TRY IT:
Every line in the listing below from the one with "Tre làng (23, 844)" through the one with "[Hồ sơ dân chủ] (48, 24)" is to be reproduced exactly, both ends included; leave out the rest.

EXERCISE INPUT:
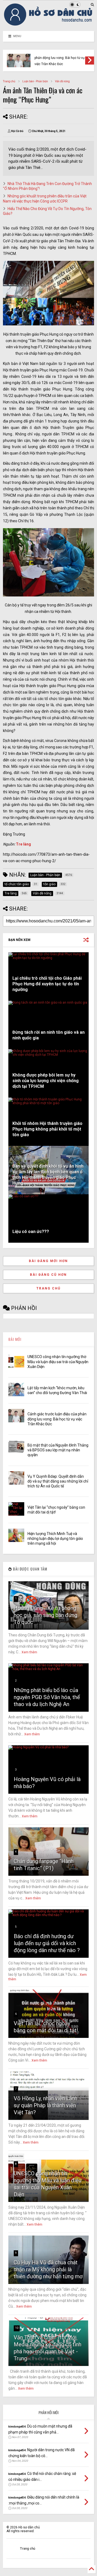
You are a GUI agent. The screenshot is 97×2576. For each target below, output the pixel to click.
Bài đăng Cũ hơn (48, 1275)
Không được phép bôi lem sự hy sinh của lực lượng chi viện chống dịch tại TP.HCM (45, 1080)
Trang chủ (9, 81)
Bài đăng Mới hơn (48, 1261)
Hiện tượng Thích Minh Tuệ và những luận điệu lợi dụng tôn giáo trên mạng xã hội (55, 1538)
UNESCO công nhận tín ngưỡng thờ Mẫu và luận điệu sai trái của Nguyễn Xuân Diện (57, 1362)
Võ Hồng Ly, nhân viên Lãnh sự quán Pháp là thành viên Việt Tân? (45, 2105)
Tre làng (23, 844)
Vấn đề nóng (62, 81)
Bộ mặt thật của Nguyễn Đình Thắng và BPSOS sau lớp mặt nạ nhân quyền (57, 1450)
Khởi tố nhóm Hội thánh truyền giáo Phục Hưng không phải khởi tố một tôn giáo (47, 1129)
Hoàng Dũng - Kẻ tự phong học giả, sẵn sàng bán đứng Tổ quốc (45, 1615)
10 (16, 2327)
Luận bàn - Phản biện (35, 81)
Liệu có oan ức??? (30, 1231)
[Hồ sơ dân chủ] (48, 24)
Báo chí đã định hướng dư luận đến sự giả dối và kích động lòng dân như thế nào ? (47, 1943)
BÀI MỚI (14, 1339)
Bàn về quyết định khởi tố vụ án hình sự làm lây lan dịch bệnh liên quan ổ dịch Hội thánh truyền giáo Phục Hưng (48, 1174)
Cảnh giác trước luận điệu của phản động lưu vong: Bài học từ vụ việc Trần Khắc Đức (59, 57)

RESULT OF THIS EXERCISE:
Tre làng (23, 844)
Vấn đề nóng (62, 81)
Bộ mặt thật của Nguyễn Đình Thắng và BPSOS sau lớp mặt nạ nhân quyền (57, 1450)
Khởi tố nhóm Hội thánh truyền giáo Phục Hưng không phải khởi tố một tôn giáo (47, 1129)
Hoàng Dũng - Kẻ tự phong học giả, sẵn sàng bán đứng Tổ quốc (45, 1615)
10 (16, 2327)
Luận bàn - Phản biện (35, 81)
Liệu có oan ức??? (30, 1231)
[Hồ sơ dân chủ] (48, 24)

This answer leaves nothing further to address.